At Oxford, the subject with the largest percentage gap points favouring men was Classics at 29 percentage points. One Classics student told Cherwell that they believe private school teaching has a large influence on this as private schools for boys are more likely to teach and encourage students to pursue Classics than all-girls schools.
The English faculty at Oxford discussed the report at a meeting, specifically on how it is addressing the issues through Athena Swan, an assessment system operating across the UK Universities which seeks to enable equality in gender with due attention to intersectionality.

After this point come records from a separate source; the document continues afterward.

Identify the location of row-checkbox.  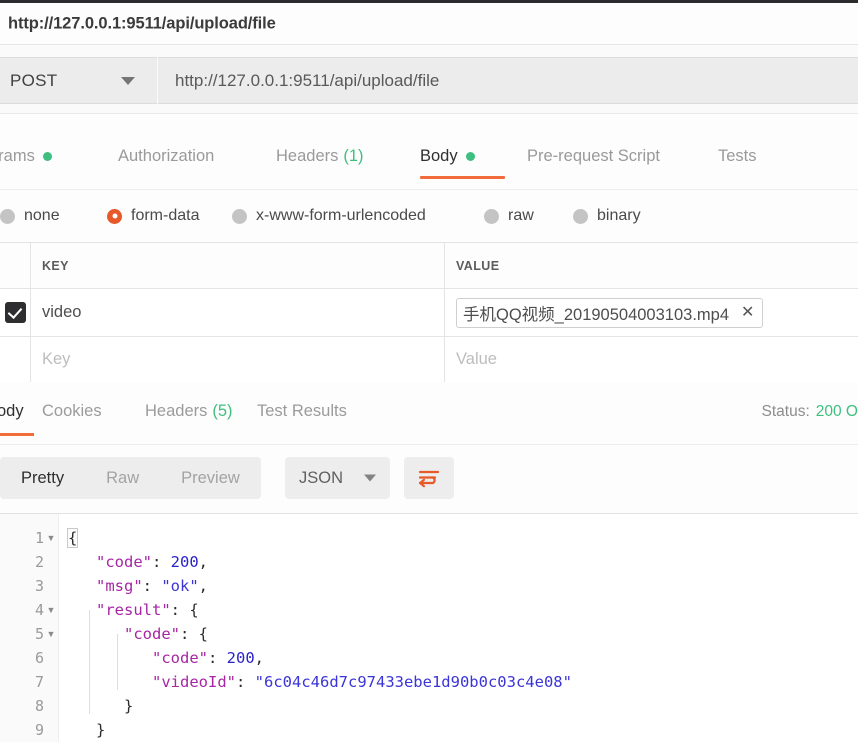
(15, 312).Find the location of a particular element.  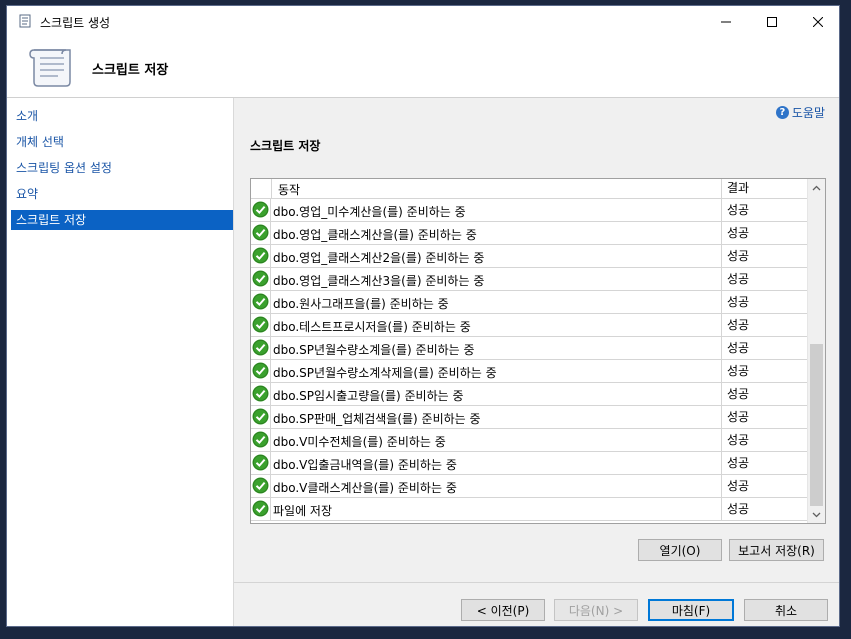

action-cell: dbo.영업_미수계산을(를) 준비하는 중 is located at coordinates (370, 212).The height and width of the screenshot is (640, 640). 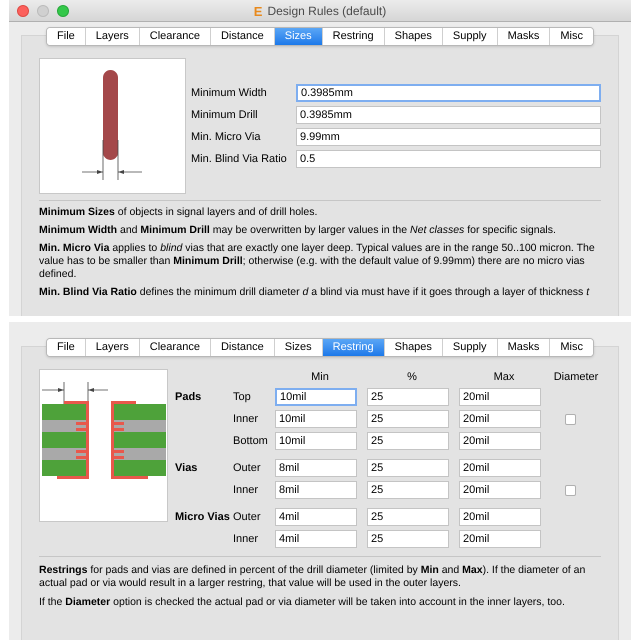 I want to click on input-field: 0.5, so click(x=448, y=159).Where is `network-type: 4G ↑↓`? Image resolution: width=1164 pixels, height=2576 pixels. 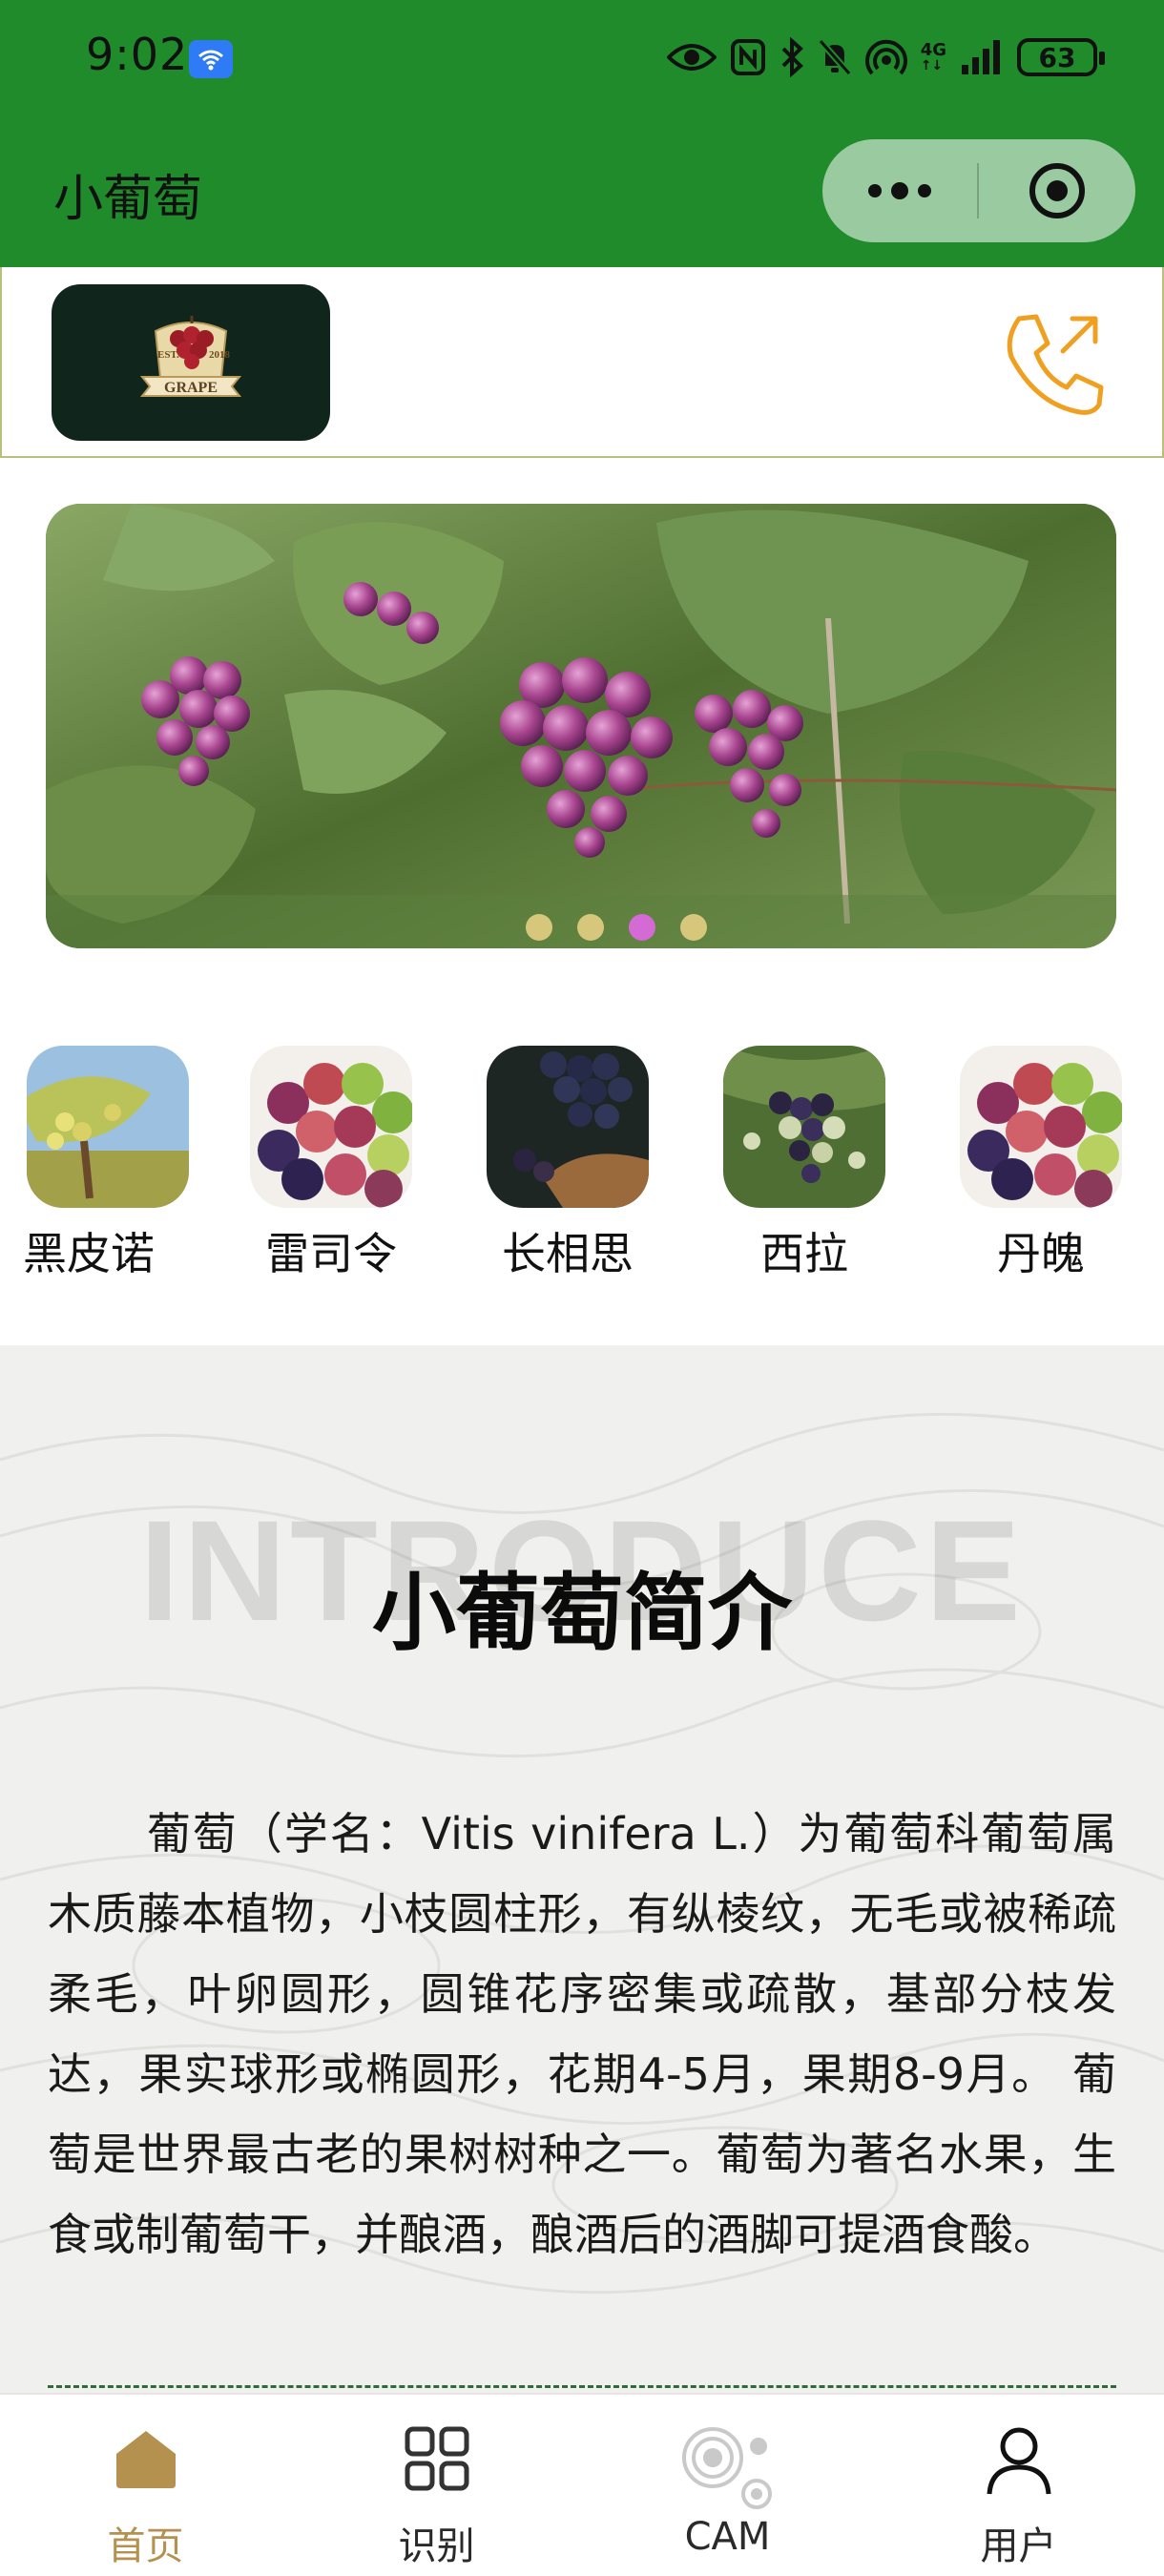 network-type: 4G ↑↓ is located at coordinates (933, 56).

Professor Diane Purkiss, an English Tutor and spokesperson for Athena Swan, told Cherwell: “It’s worth noting that in all of the past three years, women have achieved a higher percentage of the top firsts given, the top 50. I am therefore pushing back at what I thought was the rather unhelpful stereotyping language in the report.
“The last thing I would like to see is a lot of demotivating reportage about how women students are a failure. We are not perfect, but we are working towards improvement all the time.”
The report identifies that one of the largest percentage gaps favouring men at Oxford is in English (13.8) despite the large population of women on the course.
PPE also has a reputation for being heavily male dominated, with a first-class gender gap of 19 percentage points in favour of men. A 2020 Cherwell article found that “fewer women than men named Greg are speaking at Oxford PPE Society events this term”.
A first-year PPEist at Pembroke College, Oxford, said: “It’s already the end of week six and I’ve only had one female lecturer. All of my lecturers are male, and so are all my tutors.”
But the lack of female representation within faculties is not unique to PPE. The percentage of women making up the overall body of academic staff in 2023 for both Oxford and Cambridge was more than 10% below the national average of 48%.
Theology at Cambridge was the degree with the most significant percentage point gap in favour of men in the last academic year at 43%. Specifically, 83.3% of male students received first-class honours compared to just 40.0% of women.